Saturday, March 28, 2009

Why I Love the Art of Poetry Criticism (Part One)

Every Friday in junior high I ran to the local convenience store and bought a copy of all the Chicago newspapers so that I could read the movie reviews. Chicago boasted the supreme movie critics: Roger Ebert and Gene Siskel. For at least a good half an hour, I stared at their reviews and memorized the number of stars (out of four) they gave a particular movie.

What power! What importance they made of their lives. I loved the idea that you could reduce art to a star rating.

How could I not want to keep my own archives of their thoughts?

So: I cut out their reviews and criminally pasted them in my family scrapbooks saved in a trunk in the attic. I replaced our pictures with critiques. It seemed like more than a fair exchange. Why would you want to save a picture of yourself? That felt stupid. Someone else’s opinion of someone else seemed more necessary. It made for good gossip. Still does.

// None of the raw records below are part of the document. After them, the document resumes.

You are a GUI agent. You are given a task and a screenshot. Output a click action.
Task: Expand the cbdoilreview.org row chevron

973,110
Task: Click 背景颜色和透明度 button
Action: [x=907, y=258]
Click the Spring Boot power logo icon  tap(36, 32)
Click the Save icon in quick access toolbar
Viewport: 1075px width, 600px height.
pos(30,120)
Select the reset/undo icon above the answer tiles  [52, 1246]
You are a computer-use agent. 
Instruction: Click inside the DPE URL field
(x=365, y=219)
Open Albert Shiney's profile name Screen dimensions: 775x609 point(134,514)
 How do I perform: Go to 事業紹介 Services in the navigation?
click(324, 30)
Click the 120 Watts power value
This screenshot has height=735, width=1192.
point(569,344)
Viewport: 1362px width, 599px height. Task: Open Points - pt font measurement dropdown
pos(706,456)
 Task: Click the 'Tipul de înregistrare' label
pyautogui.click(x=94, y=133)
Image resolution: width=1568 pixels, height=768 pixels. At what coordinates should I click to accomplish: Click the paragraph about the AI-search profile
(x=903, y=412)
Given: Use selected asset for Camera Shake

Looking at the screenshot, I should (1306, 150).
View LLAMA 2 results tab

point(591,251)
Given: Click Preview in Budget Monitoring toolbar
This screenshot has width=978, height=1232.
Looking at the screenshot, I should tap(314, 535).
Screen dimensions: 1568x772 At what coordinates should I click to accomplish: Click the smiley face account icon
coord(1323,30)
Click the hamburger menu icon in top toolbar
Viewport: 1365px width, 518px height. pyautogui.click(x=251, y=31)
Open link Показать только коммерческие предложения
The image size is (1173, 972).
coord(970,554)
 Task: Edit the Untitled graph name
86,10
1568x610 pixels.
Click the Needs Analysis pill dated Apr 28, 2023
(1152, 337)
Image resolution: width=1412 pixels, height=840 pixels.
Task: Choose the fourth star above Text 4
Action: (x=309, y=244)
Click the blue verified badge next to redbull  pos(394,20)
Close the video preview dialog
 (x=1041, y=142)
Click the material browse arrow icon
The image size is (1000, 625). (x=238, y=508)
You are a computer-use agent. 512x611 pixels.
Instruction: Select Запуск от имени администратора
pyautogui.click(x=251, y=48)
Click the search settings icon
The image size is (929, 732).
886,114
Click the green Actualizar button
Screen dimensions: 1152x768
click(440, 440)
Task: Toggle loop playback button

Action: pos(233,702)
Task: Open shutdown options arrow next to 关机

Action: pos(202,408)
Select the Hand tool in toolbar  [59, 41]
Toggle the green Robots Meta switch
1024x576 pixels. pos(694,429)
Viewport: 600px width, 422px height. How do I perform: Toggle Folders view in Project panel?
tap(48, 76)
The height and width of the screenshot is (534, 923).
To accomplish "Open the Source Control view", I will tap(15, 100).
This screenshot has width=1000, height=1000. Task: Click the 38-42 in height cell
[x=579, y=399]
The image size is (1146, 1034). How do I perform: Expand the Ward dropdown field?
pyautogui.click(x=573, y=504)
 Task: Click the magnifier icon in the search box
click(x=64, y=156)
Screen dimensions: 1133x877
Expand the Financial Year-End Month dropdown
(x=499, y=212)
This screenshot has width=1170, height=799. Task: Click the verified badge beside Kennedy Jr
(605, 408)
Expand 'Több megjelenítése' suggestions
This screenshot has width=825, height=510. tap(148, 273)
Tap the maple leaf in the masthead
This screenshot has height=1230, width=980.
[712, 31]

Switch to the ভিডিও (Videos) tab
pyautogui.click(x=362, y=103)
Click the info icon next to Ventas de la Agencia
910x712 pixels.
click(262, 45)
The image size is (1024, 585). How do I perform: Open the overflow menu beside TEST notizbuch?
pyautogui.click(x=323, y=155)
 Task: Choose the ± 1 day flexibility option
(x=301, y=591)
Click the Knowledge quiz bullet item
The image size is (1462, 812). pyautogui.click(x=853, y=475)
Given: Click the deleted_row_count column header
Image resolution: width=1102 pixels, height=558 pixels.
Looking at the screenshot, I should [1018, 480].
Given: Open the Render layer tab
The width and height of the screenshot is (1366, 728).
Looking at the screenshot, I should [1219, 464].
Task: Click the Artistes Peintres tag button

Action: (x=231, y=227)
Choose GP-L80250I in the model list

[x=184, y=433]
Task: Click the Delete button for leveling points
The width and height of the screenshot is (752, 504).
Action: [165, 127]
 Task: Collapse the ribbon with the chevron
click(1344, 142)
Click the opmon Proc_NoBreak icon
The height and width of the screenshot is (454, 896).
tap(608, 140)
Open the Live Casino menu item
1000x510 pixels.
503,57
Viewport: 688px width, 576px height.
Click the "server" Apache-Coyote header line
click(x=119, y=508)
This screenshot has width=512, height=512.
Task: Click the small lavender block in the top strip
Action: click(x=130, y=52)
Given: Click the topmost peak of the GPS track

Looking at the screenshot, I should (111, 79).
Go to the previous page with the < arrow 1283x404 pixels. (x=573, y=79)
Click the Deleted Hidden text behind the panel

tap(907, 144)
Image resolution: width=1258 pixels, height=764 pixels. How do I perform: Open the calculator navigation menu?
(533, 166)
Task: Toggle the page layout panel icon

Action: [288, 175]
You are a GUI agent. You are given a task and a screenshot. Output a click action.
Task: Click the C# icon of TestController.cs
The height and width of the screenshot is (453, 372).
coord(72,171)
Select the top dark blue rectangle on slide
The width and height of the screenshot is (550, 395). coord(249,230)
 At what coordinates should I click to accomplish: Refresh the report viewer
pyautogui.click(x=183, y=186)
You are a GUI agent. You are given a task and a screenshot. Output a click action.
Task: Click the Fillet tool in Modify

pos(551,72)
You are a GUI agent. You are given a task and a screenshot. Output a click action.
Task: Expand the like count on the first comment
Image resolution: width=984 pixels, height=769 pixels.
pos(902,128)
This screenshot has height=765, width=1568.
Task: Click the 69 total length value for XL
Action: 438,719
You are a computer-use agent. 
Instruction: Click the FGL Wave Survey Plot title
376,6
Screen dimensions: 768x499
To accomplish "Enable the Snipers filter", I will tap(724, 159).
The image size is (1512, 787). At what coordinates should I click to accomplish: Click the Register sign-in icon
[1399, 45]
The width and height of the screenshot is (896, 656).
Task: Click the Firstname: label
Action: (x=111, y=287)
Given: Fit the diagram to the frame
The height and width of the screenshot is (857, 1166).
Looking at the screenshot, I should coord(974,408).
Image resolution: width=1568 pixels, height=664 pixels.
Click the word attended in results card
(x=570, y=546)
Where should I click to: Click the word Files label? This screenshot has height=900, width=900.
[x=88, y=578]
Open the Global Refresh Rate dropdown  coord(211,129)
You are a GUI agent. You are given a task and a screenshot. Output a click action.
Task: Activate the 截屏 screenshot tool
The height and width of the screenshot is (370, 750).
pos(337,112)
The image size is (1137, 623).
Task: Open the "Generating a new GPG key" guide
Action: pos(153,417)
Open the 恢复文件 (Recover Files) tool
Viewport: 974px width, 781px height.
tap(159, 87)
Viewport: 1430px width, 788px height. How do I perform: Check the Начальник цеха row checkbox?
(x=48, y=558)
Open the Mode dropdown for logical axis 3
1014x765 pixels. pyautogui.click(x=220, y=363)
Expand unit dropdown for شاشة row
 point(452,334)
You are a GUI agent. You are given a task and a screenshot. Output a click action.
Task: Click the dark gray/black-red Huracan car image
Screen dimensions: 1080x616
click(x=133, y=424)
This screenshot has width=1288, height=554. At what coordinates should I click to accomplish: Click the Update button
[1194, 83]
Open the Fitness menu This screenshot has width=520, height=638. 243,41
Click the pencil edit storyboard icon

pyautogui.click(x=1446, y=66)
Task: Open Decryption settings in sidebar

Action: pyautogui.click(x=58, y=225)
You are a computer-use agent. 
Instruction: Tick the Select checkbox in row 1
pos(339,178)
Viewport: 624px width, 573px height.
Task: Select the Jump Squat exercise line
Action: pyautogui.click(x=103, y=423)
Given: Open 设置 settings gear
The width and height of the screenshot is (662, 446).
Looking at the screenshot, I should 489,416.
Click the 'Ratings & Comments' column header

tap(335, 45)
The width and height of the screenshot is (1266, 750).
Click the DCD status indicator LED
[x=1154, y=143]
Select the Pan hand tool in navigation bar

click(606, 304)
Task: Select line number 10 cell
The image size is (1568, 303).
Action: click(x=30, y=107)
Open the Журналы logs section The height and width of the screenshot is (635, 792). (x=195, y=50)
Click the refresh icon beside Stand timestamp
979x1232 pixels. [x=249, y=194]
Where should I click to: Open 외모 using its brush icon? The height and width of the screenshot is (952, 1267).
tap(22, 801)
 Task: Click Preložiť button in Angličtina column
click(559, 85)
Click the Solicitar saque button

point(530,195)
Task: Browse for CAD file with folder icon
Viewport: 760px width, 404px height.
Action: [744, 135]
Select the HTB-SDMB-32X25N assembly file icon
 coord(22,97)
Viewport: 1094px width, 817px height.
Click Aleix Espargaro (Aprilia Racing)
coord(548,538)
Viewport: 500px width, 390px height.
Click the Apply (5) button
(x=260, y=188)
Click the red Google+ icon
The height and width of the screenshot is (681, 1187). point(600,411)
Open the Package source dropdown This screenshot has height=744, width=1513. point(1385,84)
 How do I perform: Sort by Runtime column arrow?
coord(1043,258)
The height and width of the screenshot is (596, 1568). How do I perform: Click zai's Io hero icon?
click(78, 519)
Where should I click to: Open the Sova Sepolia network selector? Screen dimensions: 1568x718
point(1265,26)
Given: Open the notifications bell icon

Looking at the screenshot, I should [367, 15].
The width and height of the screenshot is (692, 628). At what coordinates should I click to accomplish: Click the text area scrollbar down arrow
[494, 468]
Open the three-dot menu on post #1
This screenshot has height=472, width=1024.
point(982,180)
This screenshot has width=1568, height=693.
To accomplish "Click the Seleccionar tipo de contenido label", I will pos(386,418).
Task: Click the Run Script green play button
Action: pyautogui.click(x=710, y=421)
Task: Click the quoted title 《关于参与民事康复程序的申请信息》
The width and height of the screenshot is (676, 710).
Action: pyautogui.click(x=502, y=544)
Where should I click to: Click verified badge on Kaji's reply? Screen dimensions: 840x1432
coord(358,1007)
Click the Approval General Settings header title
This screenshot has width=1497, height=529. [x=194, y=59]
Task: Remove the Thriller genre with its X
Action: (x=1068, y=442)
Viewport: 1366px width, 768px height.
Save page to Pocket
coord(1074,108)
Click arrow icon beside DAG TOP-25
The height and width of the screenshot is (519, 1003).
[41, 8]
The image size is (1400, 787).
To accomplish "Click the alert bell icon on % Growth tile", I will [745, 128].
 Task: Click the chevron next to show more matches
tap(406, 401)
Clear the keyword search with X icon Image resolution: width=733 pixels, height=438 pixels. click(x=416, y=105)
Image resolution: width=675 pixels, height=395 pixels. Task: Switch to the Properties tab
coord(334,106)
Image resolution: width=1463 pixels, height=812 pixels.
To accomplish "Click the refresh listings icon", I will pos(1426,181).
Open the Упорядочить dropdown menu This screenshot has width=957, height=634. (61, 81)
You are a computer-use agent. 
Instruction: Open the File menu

It intrigues me that two different smart people could think two different ways about the same movie. Even with all my embarrassing schooling (what moron pursues of all things a Ph.D. in Creative Writing!), I believe that if you look at a movie (or poem) long enough and hard enough, you can determine its intrinsic value and review the piece objectively. Yes, objectively. You can't say such a thing these days, especially if you’re trying to make a career as an artist in any reputable institution.

I can still remember when I read the reviews of a movie called Bachelor Party. Early 80’s Tom Hanks vehicle. He plays a character whose friends throw him, yes, a bachelor party. For the duration of the movie, a lot of weird sexual shenanigans occur. That’s it for the plot. Imagine American Pie with soon-to-be married men replacing young, dumb kids. Almost all of the reviewers hated it. I can still remember what are now predictable queer jokes. One of the young studs fucks a woman in the bathroom and afterwards realizes he had sex with another man. Needless to say, he pukes.

(Full disclosure: at the time my mother took me to see the R-rated movie. We both loved it. Having seen the film on cable last month, I still do. I find myself perversely liking the young studs gay-baiting one another as a form of peer pressure to drink and screw bimbos. )

All the critics justifiably hated it. Except one. Roger Ebert. He gave it three stars (out of four). He was different. I wanted to be different, too. He didn’t go along with everybody else.

I really, really wanted to make myself special. In a way other than being gay.